*TASK 1:*
Answer these questions about the blog excerpt, one line each, marked to match:
(a) In which room does the workshop begin?
(b) How many candidates did Princeton have come visit this year?
(c) What did one candidate persuade a Mexican city to do?

*PAGE EXCERPT:*
########################################
As always, our workshop begins at 12 noon in CGIS-Knafel room N-354. And a free lunch will be provided.
21 September 2007
This is a video worth watching: Hans Rosling: Debunking third-world myths
20 September 2007
I just came across this interesting article by Angus Deaton, who reflects on changing fashions in graduate work in recent years based on the recruiting for junior positions at Princeton's economics department. Princeton had eighteen candidates to come visit this year and Deaton is impressed by the "the breadth of topic that currently falls within the ambit of applied economics." While twenty years ago applied theses mostly focused on "traditional topics such as applied price theory and generally agreed-upon (preferably ‘frontier’) econometric methods", today's candidates seem to use much less theory, simpler econometrics, but work on topics as widely ranging as HIV/AIDS in Africa, child immunization in India, political bias of newspapers, child soldiering, racial profiling, rain and leisure choices, mosquito nets, malaria, treatment for leukemia, stages of child development, special education, war and democracy, etc. etc. He also observes a trend towards experimental methods in field settings; apparently one candidate even persuaded a Mexican city to pave a random selection of its streets.
########################################
*TASK 2:*
Rewrite the part of the records that opens with the line containing "The image size is (1150, 856)." and closes with the line containing "will (181, 30).", keeping the requests. Multiply each click coordinate in the answers by 2.1 and round to the nearest whole number, with halves rounding up.

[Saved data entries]
########################################
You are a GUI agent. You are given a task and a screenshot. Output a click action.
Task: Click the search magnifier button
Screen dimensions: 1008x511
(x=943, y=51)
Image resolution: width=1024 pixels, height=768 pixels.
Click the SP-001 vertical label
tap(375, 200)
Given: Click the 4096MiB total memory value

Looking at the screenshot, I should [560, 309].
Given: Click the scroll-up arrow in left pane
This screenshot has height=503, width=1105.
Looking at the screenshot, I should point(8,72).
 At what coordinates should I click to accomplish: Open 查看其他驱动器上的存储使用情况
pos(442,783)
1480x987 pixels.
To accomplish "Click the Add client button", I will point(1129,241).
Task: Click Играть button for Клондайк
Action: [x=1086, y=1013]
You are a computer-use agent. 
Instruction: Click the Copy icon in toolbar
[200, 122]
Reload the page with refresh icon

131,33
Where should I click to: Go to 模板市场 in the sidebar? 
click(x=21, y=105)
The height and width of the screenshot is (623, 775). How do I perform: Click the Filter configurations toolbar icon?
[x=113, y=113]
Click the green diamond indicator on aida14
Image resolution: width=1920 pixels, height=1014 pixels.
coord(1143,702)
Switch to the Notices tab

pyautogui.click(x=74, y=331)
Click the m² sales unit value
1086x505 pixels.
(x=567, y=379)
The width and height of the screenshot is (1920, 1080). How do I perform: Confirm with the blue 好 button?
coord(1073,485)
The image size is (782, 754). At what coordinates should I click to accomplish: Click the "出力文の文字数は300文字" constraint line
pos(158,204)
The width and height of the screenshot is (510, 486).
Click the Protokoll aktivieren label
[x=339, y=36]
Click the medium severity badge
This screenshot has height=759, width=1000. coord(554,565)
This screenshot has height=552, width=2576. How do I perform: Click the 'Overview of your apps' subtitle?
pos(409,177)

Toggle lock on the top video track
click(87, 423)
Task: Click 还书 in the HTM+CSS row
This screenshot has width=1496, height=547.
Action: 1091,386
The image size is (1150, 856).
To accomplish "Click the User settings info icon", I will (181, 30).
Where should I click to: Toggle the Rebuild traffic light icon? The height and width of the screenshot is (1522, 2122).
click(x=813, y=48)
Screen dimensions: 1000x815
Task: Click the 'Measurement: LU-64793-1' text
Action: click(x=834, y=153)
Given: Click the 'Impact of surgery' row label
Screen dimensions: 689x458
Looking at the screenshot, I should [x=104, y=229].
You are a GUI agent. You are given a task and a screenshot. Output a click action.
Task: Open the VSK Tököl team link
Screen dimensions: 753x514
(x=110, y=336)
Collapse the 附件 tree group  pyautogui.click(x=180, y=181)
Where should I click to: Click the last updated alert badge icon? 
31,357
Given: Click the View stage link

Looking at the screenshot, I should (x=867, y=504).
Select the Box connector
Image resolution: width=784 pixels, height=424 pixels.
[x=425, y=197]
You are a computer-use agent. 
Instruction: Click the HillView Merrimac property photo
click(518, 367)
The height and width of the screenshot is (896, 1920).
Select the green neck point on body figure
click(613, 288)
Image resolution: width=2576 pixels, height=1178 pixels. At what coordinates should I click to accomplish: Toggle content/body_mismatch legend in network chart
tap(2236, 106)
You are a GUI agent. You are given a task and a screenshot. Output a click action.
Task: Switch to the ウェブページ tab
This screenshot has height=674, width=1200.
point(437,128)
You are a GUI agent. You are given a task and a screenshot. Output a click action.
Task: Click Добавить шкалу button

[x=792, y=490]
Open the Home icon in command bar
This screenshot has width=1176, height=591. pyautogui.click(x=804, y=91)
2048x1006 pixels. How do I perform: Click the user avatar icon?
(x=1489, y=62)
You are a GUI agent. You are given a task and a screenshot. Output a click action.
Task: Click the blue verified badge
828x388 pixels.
########################################
*EXPECTED ANSWER 1:*
(a) CGIS-Knafel room N-354
(b) Eighteen
(c) Pave a random selection of its streets

*EXPECTED ANSWER 2:*
The image size is (1150, 856).
To accomplish "Click the User settings info icon", I will (380, 63).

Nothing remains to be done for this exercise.